### TASK SET
[1] In the passage on short-term health insurance, what restriction did the Trump administration eliminate?
[2] Continue the passage on short-term health insurance from its final sentence.

### DOCUMENT SECTION
_ _ _ _ _ _ _
One big problem with expanding consumer use of short-term health insurance is that consumers may have no good way to know what a policy will really cover.
Jessica Altman, the Pennsylvania insurance commissioner, presented that argument Wednesday, in Washington, at a hearing organized by the House Health Energy and Commerce health subcommittee.
A typical short-term health insurance policy covers much less care than ordinary major medical plans cover, and consumers often buy the coverage without understanding the limitations, Altman said at the hearing.
“The plans are sold without consumer access to provider directories, formularies, sample coverage documents, summaries of benefits and coverage, or a uniform glossary,” Altman said.
The Affordable Care Act exempts “short-term limited duration insurance” (STLDI) from the requirements the ACA sets for major medical coverage.
The administration of former President Barack Obama imposed new benefits duration limits on short-term policies, in part to keep issuers of short-term policies from cutting into sales of ACA-compliant individual major medical coverage.
The administration of President Donald Trump has eliminated the benefits duration restriction. A state can now let an issuer keep the same short-coverage in place for up to three years.
Issuers and distributors of STLDI products have argued that the products offer coverage tailored to fit what consumers actually want, and what consumers are willing to pay for.
_ _ _ _ _ _ _
### SOURCE MATERIAL
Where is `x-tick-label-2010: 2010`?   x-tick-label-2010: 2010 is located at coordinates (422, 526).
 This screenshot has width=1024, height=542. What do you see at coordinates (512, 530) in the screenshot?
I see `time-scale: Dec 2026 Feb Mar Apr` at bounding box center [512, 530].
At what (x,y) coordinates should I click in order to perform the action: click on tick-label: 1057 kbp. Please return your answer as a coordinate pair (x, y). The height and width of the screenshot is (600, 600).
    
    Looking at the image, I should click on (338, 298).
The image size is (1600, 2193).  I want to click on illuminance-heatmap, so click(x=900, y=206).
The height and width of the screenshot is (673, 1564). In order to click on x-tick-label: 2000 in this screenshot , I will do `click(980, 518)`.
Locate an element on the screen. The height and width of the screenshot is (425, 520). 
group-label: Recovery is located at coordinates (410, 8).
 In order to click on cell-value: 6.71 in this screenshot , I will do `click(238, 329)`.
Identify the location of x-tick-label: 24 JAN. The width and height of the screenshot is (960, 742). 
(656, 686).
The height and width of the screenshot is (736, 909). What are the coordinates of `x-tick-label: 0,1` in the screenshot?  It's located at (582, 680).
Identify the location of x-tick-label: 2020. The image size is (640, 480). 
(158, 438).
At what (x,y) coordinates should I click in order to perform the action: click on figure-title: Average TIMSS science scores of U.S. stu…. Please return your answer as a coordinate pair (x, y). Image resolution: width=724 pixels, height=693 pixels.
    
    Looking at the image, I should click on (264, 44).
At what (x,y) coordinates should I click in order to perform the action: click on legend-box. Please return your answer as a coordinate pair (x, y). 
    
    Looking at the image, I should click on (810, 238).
_ _ _ _ _ _ _
### ANSWERS PROVIDED
[1] The benefits duration restriction on short-term policies.

[2]
Issuers note, for example, that ACA rules have pushed issuers to make enrollees stick with increasingly narrow provider networks. A typical short-term health insurance policy may use a very large rented network, or come with no incentives or requirements to use providers within any particular network.
The New House
Democrats are now in charge of the House and the House Energy and Commerce health subcommittee.
Many Democrats in Washington and state capitals have been hostile to efforts to expand use of short-term health insurance.
What STLDI Supporters Say
Supporters of the Trump administration efforts, including Grace-Marie Turner, president of the Galen Institute, say Democrats are simply trying to protect expensive, restrictive ACA-compliant coverage against competition.
Turner testified at the House Energy hearing that Covered California had a hard time attracting new enrollees to exchange plan coverage this year.
“Marketing doesn’t work when the main reason that people don’t sign up for coverage is because of cost,” Turner said.
STLDI insurance policies typically cost lost than half of what ACA-compliant policies cost, Turner said.